The American president Donald Trump appears to be acting on this advice, regardless of whether he knows it is attributed to one of his predecessors, Ronald Reagan.

 

Europe’s headache stems from the fact that Trump resembles Reagan in many traits, such as their non-Republican pasts and their non-political beginnings, with the exception of the most important point: belief in the transatlantic relationship, meaning ties between Europe and North America.

 

Trump in Davos (AP).
Trump in Davos (AP).

 

Historians may one day remember Davos as yet another key episode foreshadowing the end of this relationship, even though some of Donald Trump’s remarks, such as his statement that he would not use force to obtain Greenland, were reassuring. It remains unclear whether economic pressure is excluded from the available options, or whether this pledge is meant to last. In any case, his recent warning that “we will not forget” if Denmark refuses to sell Greenland reinforces the legitimacy of these concerns. This is without mentioning Trump’s remark to Europeans that, were it not for his country, they would be speaking German and Japanese.

RECORDED DATA:
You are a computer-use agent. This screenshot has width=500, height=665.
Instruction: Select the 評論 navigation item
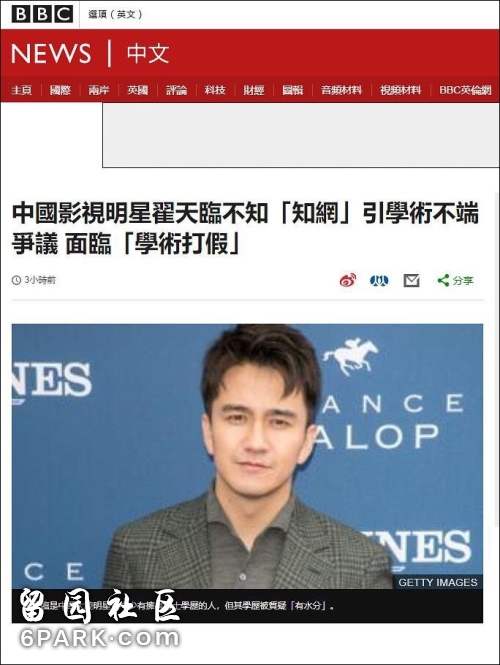point(176,90)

COMPLETE THE FOLLOWING:
1 - For the passage on Trump and Europe, say whether each statement agrees with it, answering yes or no and quoting the words that decide it: (a) Trump said he would not use force to obtain Greenland. (b) Trump and Reagan share a belief in the transatlantic relationship. (c) It is clear that economic pressure has been ruled out.
2 - Carry on the passage on Trump and Europe from its last sentence.
The listing was taken from a separate source.

THE REPLIES:
1 -
(a) Yes: "his statement that he would not use force to obtain Greenland"
(b) No: "with the exception of the most important point: belief in the transatlantic relationship"
(c) No: "It remains unclear whether economic pressure is excluded from the available options"

2 -
 

There is a belief that NATO effectively ended with the disappearance of the West’s common threat, the Soviet Union. Europe, however, views Russia as the heir to the Soviet Union in its expansionist outlook, while Trump sees Russia as a counterbalancing force to what he calls “woke” Europe. From this perspective, if the policy of Ronald Reagan helped bring about the end of the Soviet Union after it became bogged down in Afghanistan, Trump’s policy may help throw Russia a lifeline after it became bogged down in Ukraine. Even so, the war in Ukraine may slip to second place among European priorities.

The specter of Abdel Nasser

The famous line of former Egyptian president Gamal Abdel Nasser, “We expected them from the east and the north, but they came from the west,” may well apply to leaders in Brussels. They expected the enemy to come from the east, only to be surprised by the emergence of an enemy, or at least a rival for now, from the west. Donald Trump has not backed away from reopening the Greenland file, and Davos provided a prominent occasion to renew the demand.

 

Yet just as Abdel Nasser did not escape criticism for justifying the military defeat of 1967, meaning the Arab defeat in the Six-Day War with Israel, the same is likely to apply to Europeans who failed to anticipate Trump’s appetite for the island.

 

Trump during his speech (AP).
Trump during his speech (AP).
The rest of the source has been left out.